> **Excerto da página**
□ □ □ □ □ □ □
Crónica
LISBOA-EVORA de A a Z
AFINAR o material. Não é normal sacar-se as duas rodas. Aqui há uns anos, depois de uma vinda de férias, a roda da frente por não estar suficientemente ajustada, saltou do garfo, penalizando um filho por negligência do progenitor. Menos grave, mas que nos deixa insatisfeitos, é a inoperacionalidade dos conta-quilómetros.
BEBIDAS frescas sim e não. Podemos sempre recorrer ao congelador quando na véspera preparamos a nossa bebida preferida, mas a experiência diz-nos que depois de aquecida pelo sol não sabe ao mesmo que ao natural. Parar num café qualquer, à beira da estrada, é bom para cicloturistas de 60 quilómetros.
CAMISOLAS. A maior contestação nos dias antecedentes – feios, porcos e maus, alegou-se quase por unanimidade, antes da conformação. Feios, porque quem engendrou aquela combinação de cores devia estar a querer castigar o país de origem. Porcos, porque um empréstimo apressado pode dar origem a cheiros inadequados ao gosto pessoal de cada um, e maus pela qualidade duvidosa do seu tecido e provavelmente imprópria para esta altura do ano. Finalmente cada um imaginou uns calções consoante a sua estética de beleza. Verde para uns,. vermelho para outros e preto para a maioria. Para quem optou pelo vermelho – prova em anexo – a parte dos bolsos em verde imitava na perfeição uma fralda bem vistosa, sobretudo a quem subisse os calções para não ser motivo de olhares indiscretos aquando de uma ida à praia.
□ □ □ □ □ □ □
> **Material fornecido**
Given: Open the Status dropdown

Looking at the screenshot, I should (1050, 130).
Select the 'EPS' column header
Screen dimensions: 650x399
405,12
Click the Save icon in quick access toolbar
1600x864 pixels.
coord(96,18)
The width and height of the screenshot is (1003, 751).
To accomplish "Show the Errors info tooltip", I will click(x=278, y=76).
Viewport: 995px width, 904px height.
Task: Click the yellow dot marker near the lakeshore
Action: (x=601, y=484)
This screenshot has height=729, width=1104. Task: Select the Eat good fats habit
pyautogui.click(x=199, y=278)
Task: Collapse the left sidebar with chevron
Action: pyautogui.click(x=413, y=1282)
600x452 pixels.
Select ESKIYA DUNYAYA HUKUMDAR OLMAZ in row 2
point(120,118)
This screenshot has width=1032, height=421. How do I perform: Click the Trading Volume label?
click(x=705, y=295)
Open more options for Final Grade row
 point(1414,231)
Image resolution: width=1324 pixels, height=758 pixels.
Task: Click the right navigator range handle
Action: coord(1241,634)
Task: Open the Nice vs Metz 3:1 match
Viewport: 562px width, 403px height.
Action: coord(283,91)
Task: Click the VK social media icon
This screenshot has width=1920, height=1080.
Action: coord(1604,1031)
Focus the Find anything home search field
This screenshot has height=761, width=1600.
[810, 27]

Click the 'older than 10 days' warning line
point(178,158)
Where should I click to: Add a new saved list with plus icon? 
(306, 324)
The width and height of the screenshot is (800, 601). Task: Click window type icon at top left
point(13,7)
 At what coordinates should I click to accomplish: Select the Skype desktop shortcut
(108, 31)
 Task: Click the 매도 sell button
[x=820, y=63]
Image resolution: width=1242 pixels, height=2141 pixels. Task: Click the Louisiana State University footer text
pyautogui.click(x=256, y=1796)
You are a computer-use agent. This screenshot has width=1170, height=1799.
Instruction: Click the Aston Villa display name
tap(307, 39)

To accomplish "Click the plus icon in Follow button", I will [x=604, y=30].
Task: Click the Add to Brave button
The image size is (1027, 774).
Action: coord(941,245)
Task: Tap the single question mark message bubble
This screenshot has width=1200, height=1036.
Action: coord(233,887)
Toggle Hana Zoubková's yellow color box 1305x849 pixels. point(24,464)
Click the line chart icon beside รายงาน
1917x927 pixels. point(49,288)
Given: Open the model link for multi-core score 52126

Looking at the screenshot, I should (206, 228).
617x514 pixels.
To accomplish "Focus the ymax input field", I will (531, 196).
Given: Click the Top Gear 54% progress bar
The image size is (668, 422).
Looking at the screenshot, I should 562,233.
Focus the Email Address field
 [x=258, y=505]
□ □ □ □ □ □ □
> **Tarefa 1**
Conte as linhas das entradas que contêm a palavra "icon", respeitando maiúsculas e minúsculas. Indique apenas o número.
> **Tarefa 2**
Prossiga a crónica sobre o percurso Lisboa-Évora a partir do ponto onde termina.
A crónica sobre o percurso Lisboa-Évora e as entradas não têm qualquer relação entre si.

> **Resposta esperada 1**
6

> **Resposta esperada 2**
DESISTIR é ideia que não entra na cabeça de ninguém antes. Mas pode acontecer por várias razões, e o discernimento é coisa que não existe nesse momento, prevalecendo a teimosia individual. O melhor conselho é subir na carrinha alguns minutos e depois de recuperado… estrada novamente. Por vezes pode até acontecer não haver motorista e aí é obrigatório a desistência... à vez – pelo menos para os que têm Carta.
EMPURRAR. Houve excesso de zelo – há sempre desgaste para ambos os lados – nalguns momentos, principalmente nas rectas. Não havia necessidade. Também não fica bem empurrar quando se está a ultrapassar outros ciclistas – principalmente para estes. É sempre de evitar.
FUROS. Nestes dias é para esquecer a reparação no momento. Ou roda suplente imediata, se o carro estiver por perto, ou fica lá pregado à beira da estrada e vai entrar lá mais para a frente, após chegar o transporte. Retardar o grupo é impensável.
GRAÇA DO DIVOR. Tinha-se decidido não ir lá e vir logo directo da Abaneja a bem do dito banhinho retemperador. Mas a decisão no momento – por arrastamento de um ou outro – foi boa, e parecia mal não fazer a chegada, uma vez que não havia meta oficial.
HORÁRIO. A marca das 5 horas parecia ser um objectivo impossível. Não havia que enganar: 5 horas para a partida e 5 horas para a chegada. Se a primeira foi fácil com a ajuda da auto-estrada, a segunda dependia do vento ou do calor. Fazer média de 30 numa hora parecia fácil, mas fazê-lo durante 5 horas era coisa impossível de conseguir. Os 29 finais surpreenderam.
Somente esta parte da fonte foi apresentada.